++++ Provided records

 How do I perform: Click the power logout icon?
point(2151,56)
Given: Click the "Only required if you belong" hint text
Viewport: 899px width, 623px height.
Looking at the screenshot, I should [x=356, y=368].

++++++++

### Task
Your task is to transcribe the material exactly.

### The completed task
 How do I perform: Click the power logout icon?
point(2151,56)
Given: Click the "Only required if you belong" hint text
Viewport: 899px width, 623px height.
Looking at the screenshot, I should [x=356, y=368].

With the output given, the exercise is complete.